Zimbabwe: Keep Up the Good Work Our Defence Forces

13 August 2024

The Zimbabwe Defence Forces are an important part of the national society, which goes far beyond their insurance value of deterring would be aggressors and protecting the territorial integrity of the country, or rather, with all our neighbours, our friends, contributing to the regional security of the whole SADC area.

That in itself is an important and traditional role. In the early years of independence, when the dying apartheid regime was striking out and creating bandit forces across the region, and for the ZDF those in Zimbabwe and Mozambique were the ones it had to deal with, the forces were in action almost all the time.

As liberation came to the whole region, the emphasis shifted militarily, with one of the most crucial changes being a decision by SADC Heads of State and Government that we would help each other to combat threats.

This has been gradually implemented, the latest occasion being when Mozambique sought assistance for insurgency in the extreme northeast and the neighbours met and chipped in.

Zimbabwe's contribution was training, where the ZDF has a strong reputation, as can be seen in almost all advanced and degree training courses it runs with the slice of places reserved for friendly foreign forces snapped up.

As time goes on, we will probably see ever more integration of regional forces in an effective military alliance, which would allow most of the regional states to continue keeping their defence spending in balance.

But the ZDF has other roles. The Commander, General Philip Valerio Sibanda, brought up recently in an interview the crucial one of emergency support in natural disasters. The ZDF had always assisted, of course, assigning helicopters for casualty evacuation and helping out in ordinary cyclones for example.

But Cyclone Idai, the worst cyclone to strike the country in many decades, was a whole order of magnitude. Worse and similar cyclones are expected and some very bad ones have already hit others in the region as climate change worsens. One effect of a warming earth is warmer oceans, providing more energy for cyclones.

The ZDF was able to improvise and helped out a lot in the aftermath of Cyclone Idai, with army engineers clearing blocked roads and erecting temporary bridges for example.

Fairly obviously when such natural disasters occur, the military usually have personnel skilled in the necessary relief work and they have the equipment.

This can be everything from engineering works to clearing roads, those military bridges designed for rapid erection on battlefields, specialist signals units who can provide emergency communications, transport units, an ability to deploy largish groups of highly disciplined men and women if such manpower is needed, and the traditional support of helicopters and air transport.

The ZDF has taken the lessons it learned in that Cyclone Idai disaster to heart to build up its capability, improve its reaction times and the work done, and even to prepare the staff and command levels with degree studies at the Zimbabwe National Defence University, as Gen Sibanda noted.

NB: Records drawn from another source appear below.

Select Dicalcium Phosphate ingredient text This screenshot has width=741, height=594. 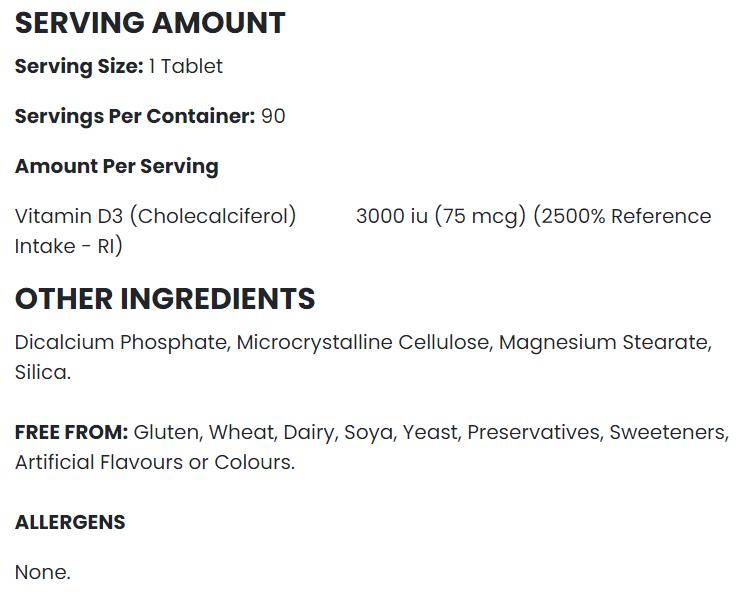click(121, 343)
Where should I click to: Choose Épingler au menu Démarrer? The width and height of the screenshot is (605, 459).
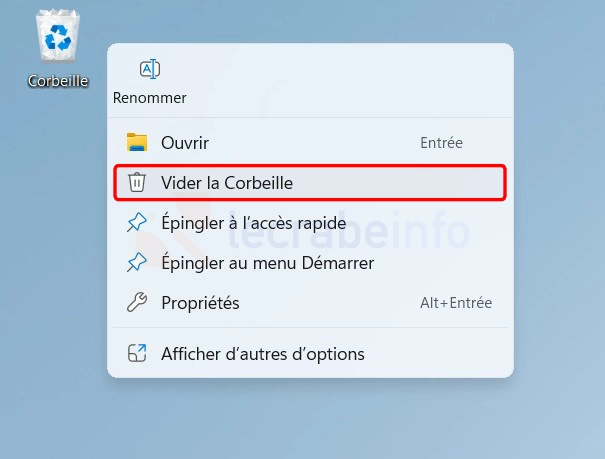(267, 263)
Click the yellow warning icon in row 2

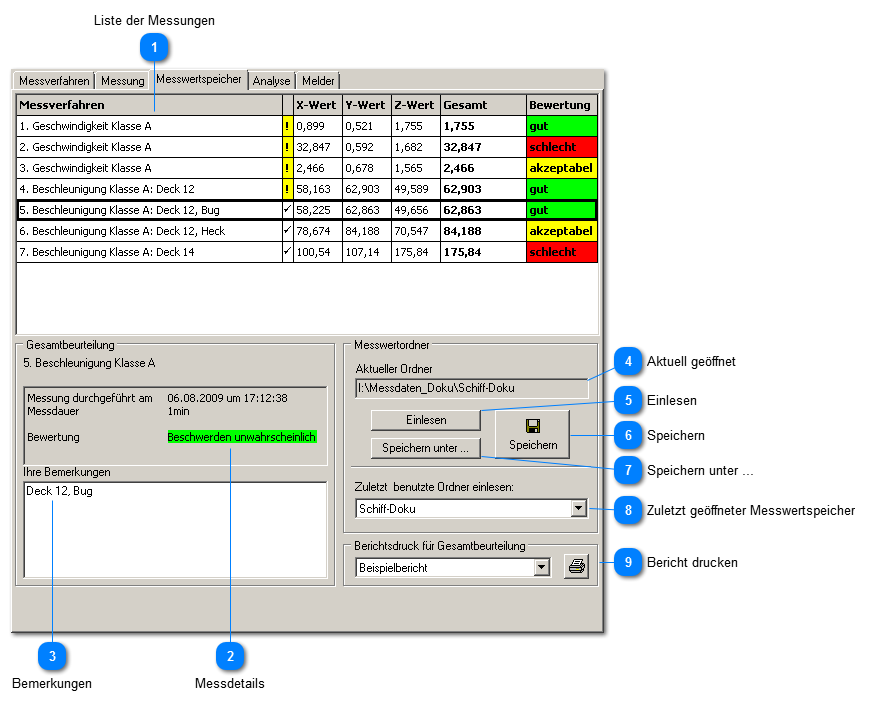pos(288,147)
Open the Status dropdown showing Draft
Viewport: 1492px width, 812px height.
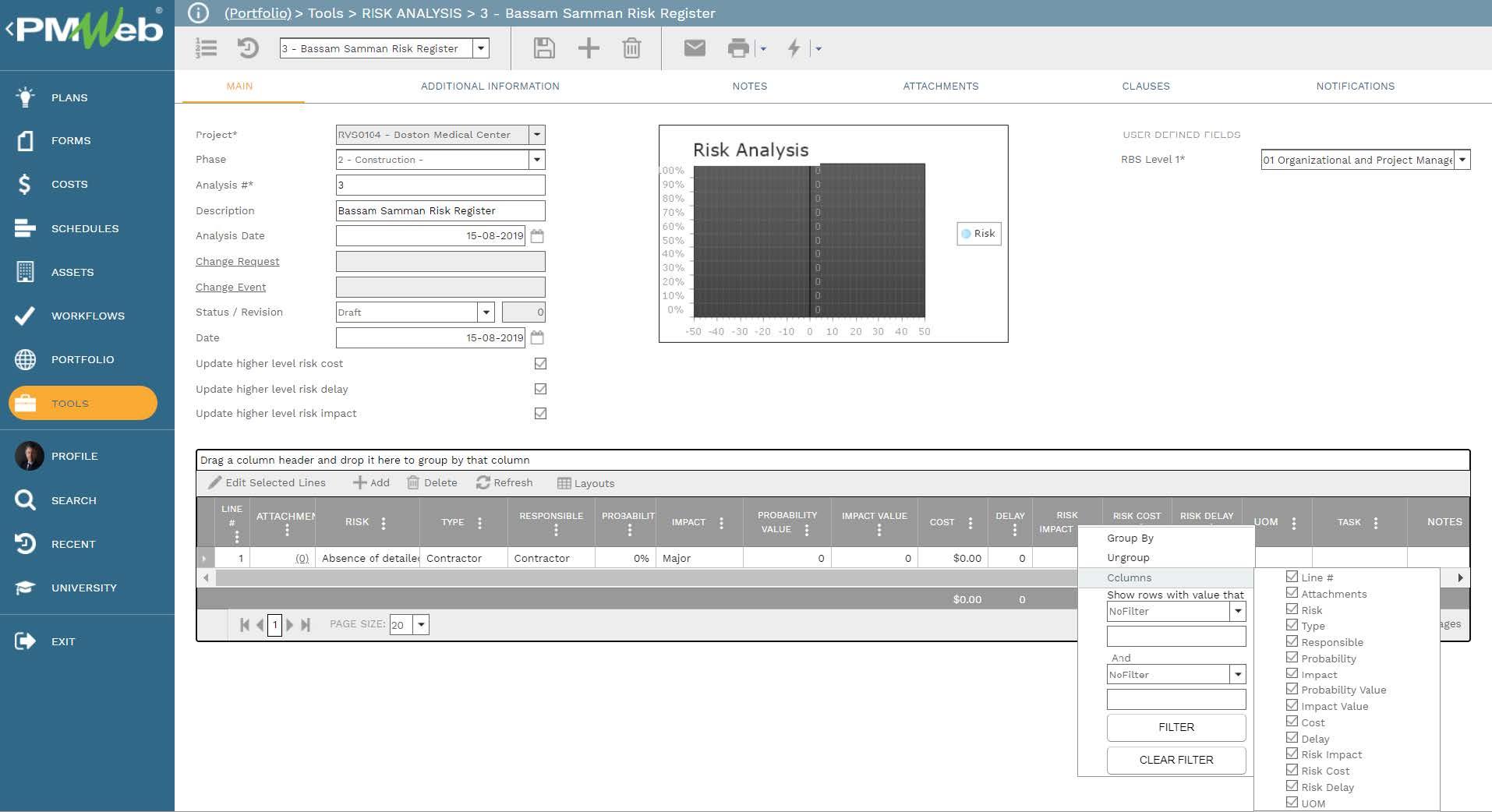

In other words, the defence forces have now moved civil and disaster assistance to the nation and its communities into a primary role that they may be called upon to perform, and so have added it to their training and planning.

Defence forces need to plan and train for a lot of events, some likely some less so, largely because when action is needed there is no time to start working out what to do. Those reacting have to already have worked it out.

The Zimbabwe Defence Forces are also involved in a lot of community work, a deliberate policy building up on the crucial concept that the military in Zimbabwe are not special cast separate from the people they defend, but are from the people and of the people. Joining the army or air force is a career open to all.

From its very origins, the ZDF has spread its barracks and units rather than concentrating forces in a separate huge military mini-city.

This means that off duty soldiers and air force staff are more than likely to be with civilians, shopping with them and involved in similar recreation.

What was the military maxim of the liberation forces, that they needed to swim in the sea of the people, has been maintained in the modern age.

And with backing from the top, the normal desire to help these local communities where they live, their communities, has been able to cement the ties still further. There are several ZDF schemes.

A common one is lending skilled artisans to a community to help build a school or clinic.

As is now the norm, many rural developments involve a lot of inputs: local materials collected by the community who also provide the basic labour; other materials being bought with devolution funds, and in quite a few cases the skilled artisans coming from the army or air force and so avoiding the need to hire people from some distance away, an expensive option.

There are other specific schemes, all designed to have the defence forces assist their communities.

The work of the defence forces, their equipment and perhaps even their structure, will change over time as new needs arise, older threats diminish and new threats arise.

But what needs to stay the same is that sense of belonging to the country and all its people, and that eagerness to be a useful and creative part of the national society.